### SUPPLIED DATA

====

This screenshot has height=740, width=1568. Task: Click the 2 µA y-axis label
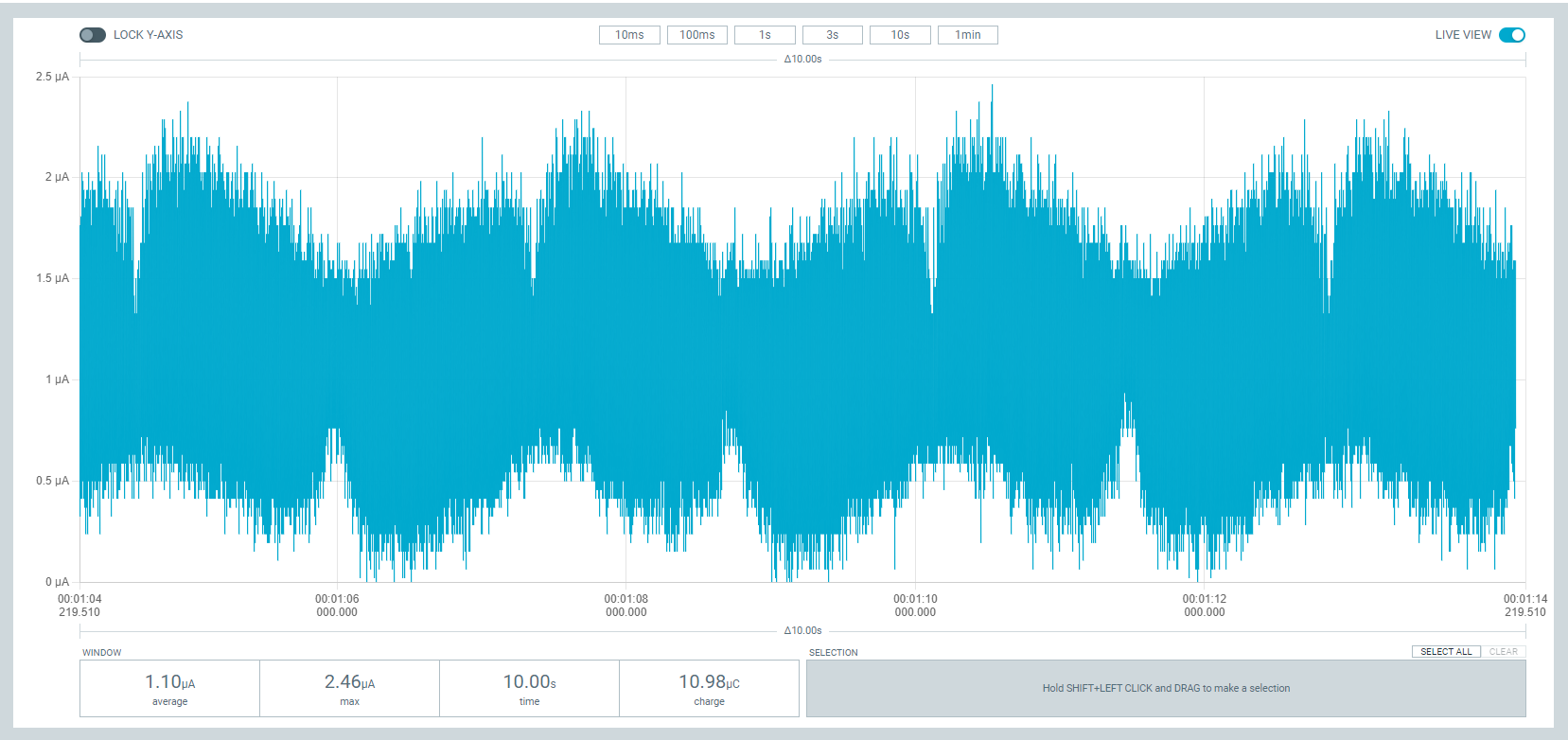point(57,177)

====

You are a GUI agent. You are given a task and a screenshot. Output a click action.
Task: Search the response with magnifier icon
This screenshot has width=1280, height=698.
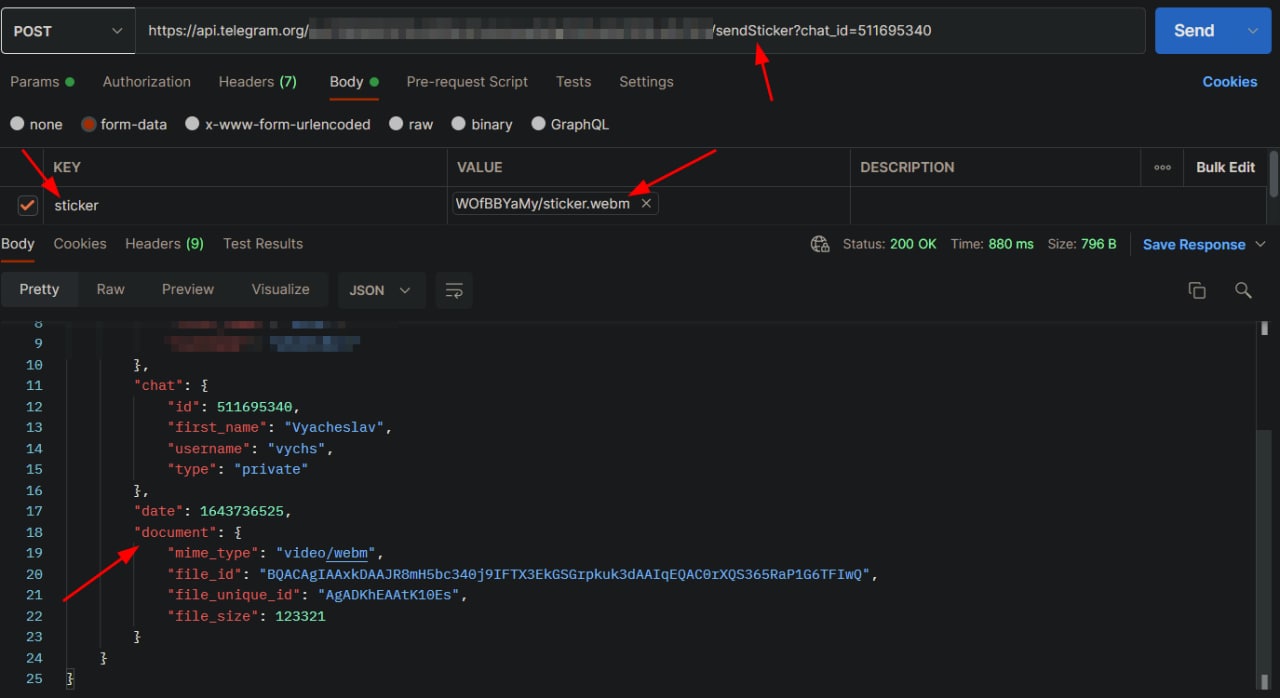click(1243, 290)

====

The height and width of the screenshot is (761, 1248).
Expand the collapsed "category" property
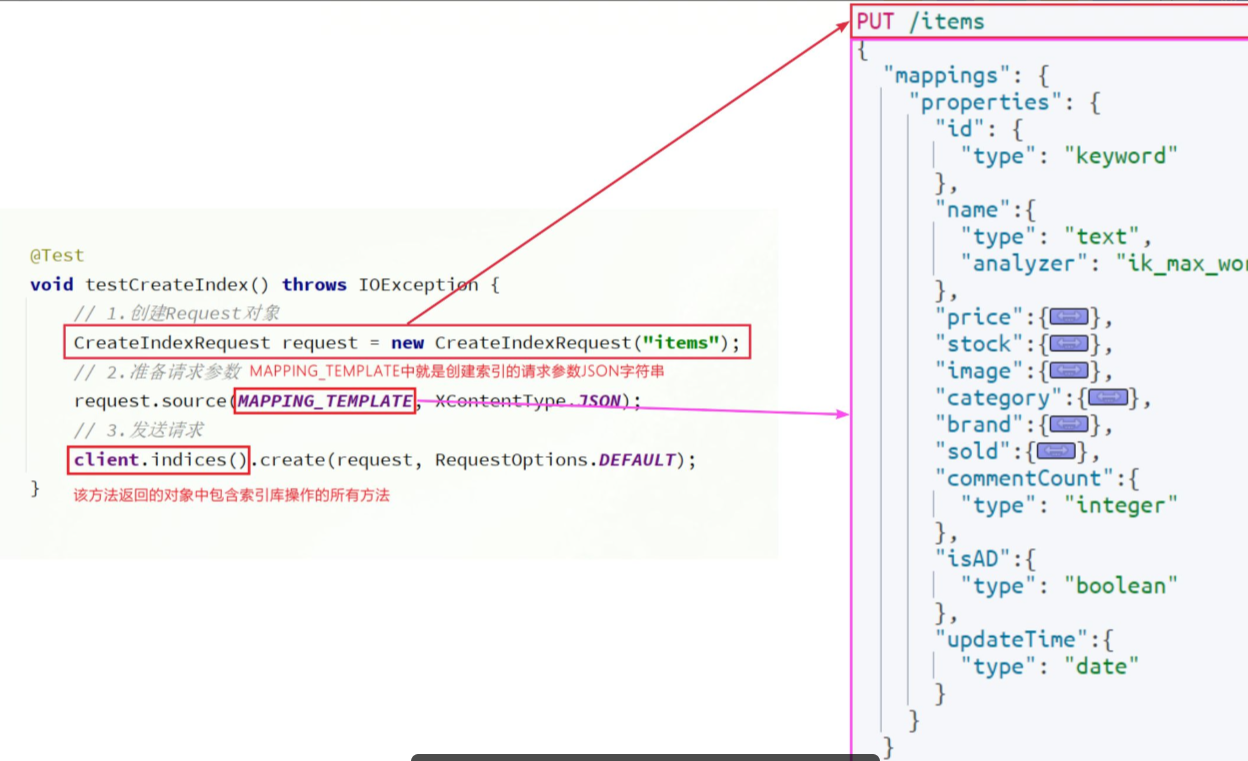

====

### EXERCISE DIRECTIONS
Using the data above, transcribe the lines that run from the line with "The height and" to the line with "Expand the collapsed", both ends kept, and output nothing else.

### COMPLETED TASK
The height and width of the screenshot is (761, 1248).
Expand the collapsed "category" property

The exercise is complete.